To support my claim that government is an investment bank, the example of a people plagued and crippled by war or settling in virgin territory shall be useful. If a nation stood defeated in war, the majority of its moveable assets plundered, its fixed assets obliterated, and its currency and economy worthless, a sanctioned or provisional governing body still possesses the means to invest and create assets for its citizens. The assets of such an institution would consist in the intellectual and physical abilities of the inhabitants, present and future, and the tracts of land comprising the jurisdiction, though devastated and encumbered but still possessing value, however diminished. The Government could conceivably offer certified currency to those labouring on behalf of the people, perhaps in an effort to clear streets congested with rubble, an asset for those engaged in transport. Armed with this remunerative paper, the labourers would purchase wares from retailers, putting money into circulation. The government could continue to pay with currency until inflation entered the fray. Then the government could borrow from the public to finance expenditures for a myriad of essential projects. Even a people grappling and suffering in lamentable circumstances has the means to raise itself from a debilitating to a prosperous state through such investments. Similarly with pioneers settling in untouched lands. The settlers could establish a government to offer currency and, thence, debt instruments for the construction of public projects of great benefit. The past, however fruitful or barren, has little consequence upon the needs of the future.

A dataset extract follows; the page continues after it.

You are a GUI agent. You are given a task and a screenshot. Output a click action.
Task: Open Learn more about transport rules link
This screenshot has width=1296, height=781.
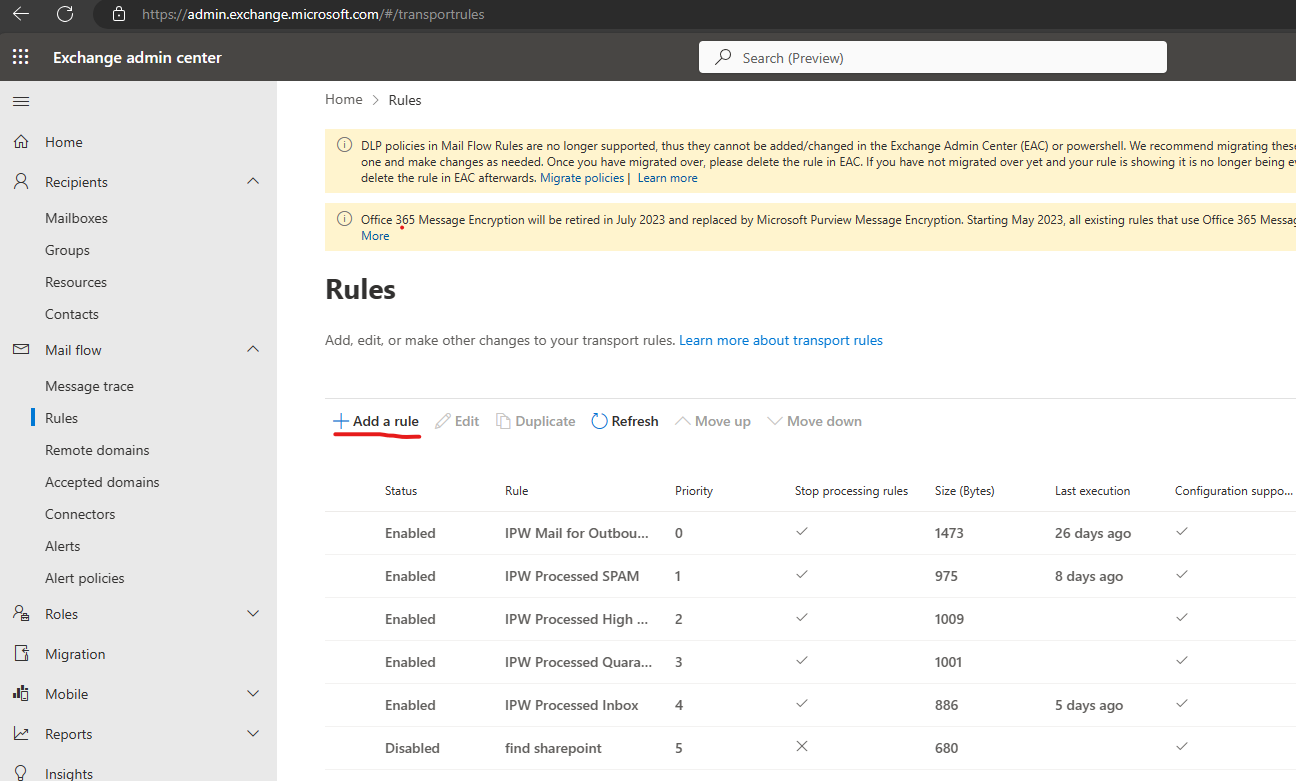click(x=780, y=340)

The ultimate and primary undertaking of government is to invest for the future. When the situation demand, this representative body must legislate, regulate, spend, and govern for the benefit of its citizens. It must create and maintain a legal system to punish the criminal, an education system to prepare the youth and idle for the fundamental demands of the labour market, a health system to maintain or enhance the productive contribution of an individual, a system of law enforcement to preserve property and protect the citizen from the criminal, a pension system to aid the individual in retirement, a military complex to protect the nation, and numerous other services. And the government must ensure that these services are adequate for the assigned tasks. And each service compels the expenditure of capital, initially and perpetually.

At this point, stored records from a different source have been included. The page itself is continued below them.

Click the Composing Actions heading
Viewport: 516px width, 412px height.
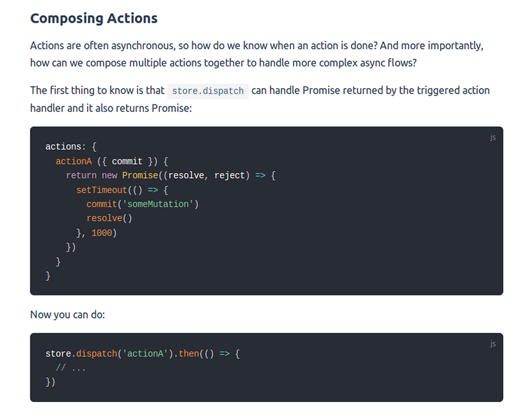tap(94, 19)
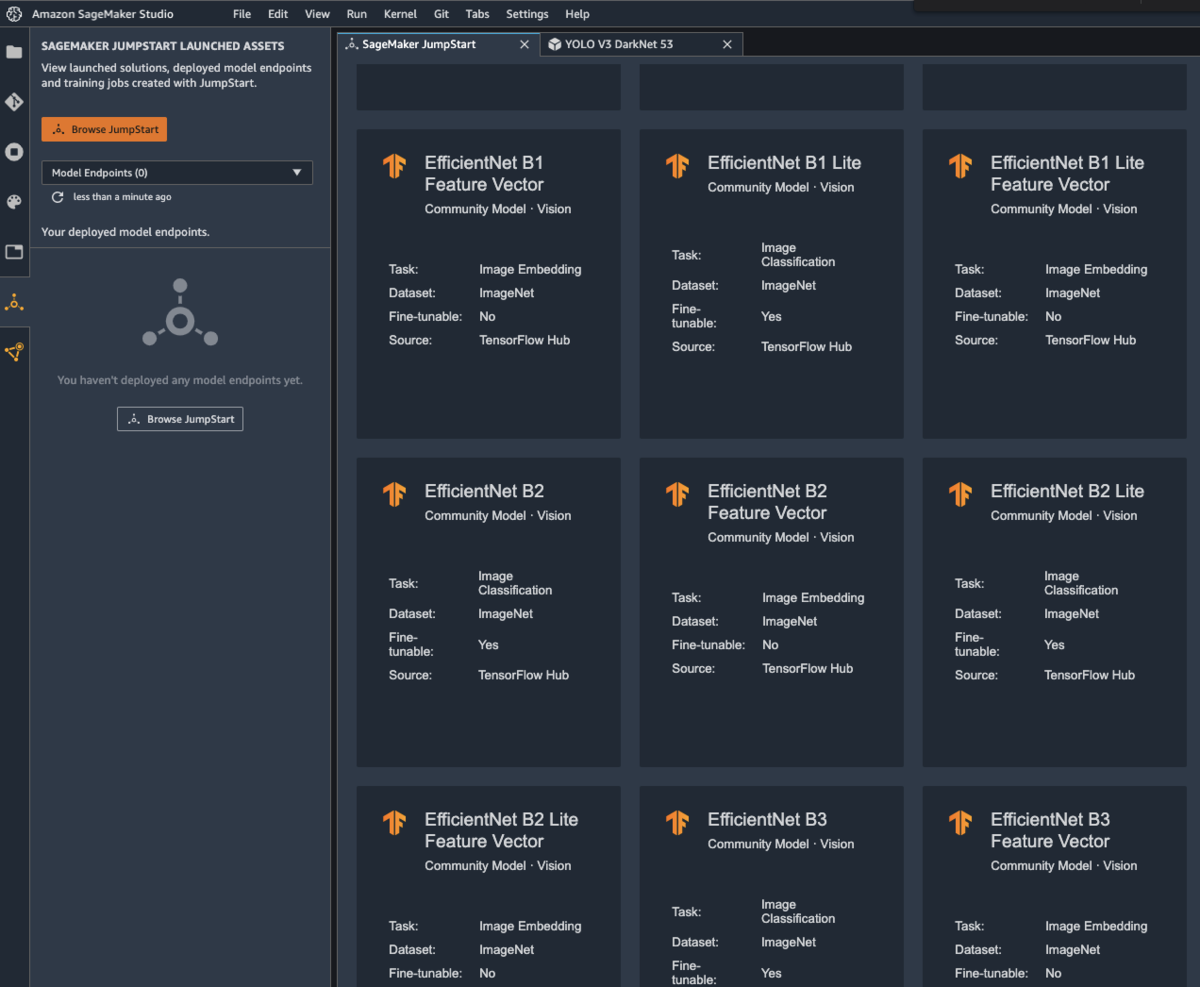Close the SageMaker JumpStart tab
Screen dimensions: 1200x987
pos(524,44)
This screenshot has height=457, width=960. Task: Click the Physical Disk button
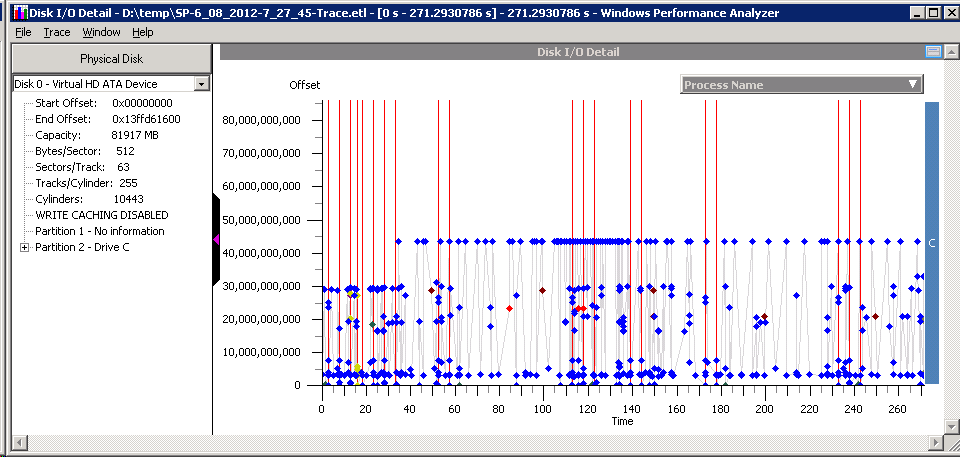pos(112,58)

Education is prime example of government investment. The education of our children and youth is an expensive, but doubtless indispensable undertaking. Enormous amounts of capital are allotted to this endeavour. How does the state secure its returns? Simply, the revenues come many years thence in elevated income tax revenues issuing from the elevated wages knowledge garners.

In a nation that maintains impressive standards of education, industries that require employees possessing meagre skills shall gradually wane whilst those demanding employees possessing extensive abilities shall thrive. The apparel industry is one such example. Indeed, any corporation that relies too heavily upon unskilled or marginally skilled labour in the production process shall inevitably transfer manufacturing to countries with commensurate educational standards, that is the third world, or cease to operate.

Not every pupil upon whom money has been expended shall yield sufficient returns. However, the majority shall succeed, and surpass any shortfalls. If a nation possessing a high living standard were, in order to conserve capital, to refrain from supporting a national system of education, the country would quickly descend the scale and eventually rest with those who view education as a preserve of the privileged. The world affords many examples of nations who stolidly neglect the education of their people, none of which rank with those who do not.

The government must expend enormous amounts of money upon a series of investments for each individual and for the abiding collective. This population shall over time expand. Thus, ever larger expenditures of capital shall be needed. The nation shall perpetually require more roads, schools, and hospitals. The expenditures of today shall dwarf those of yesterday, and those of tomorrow those of today.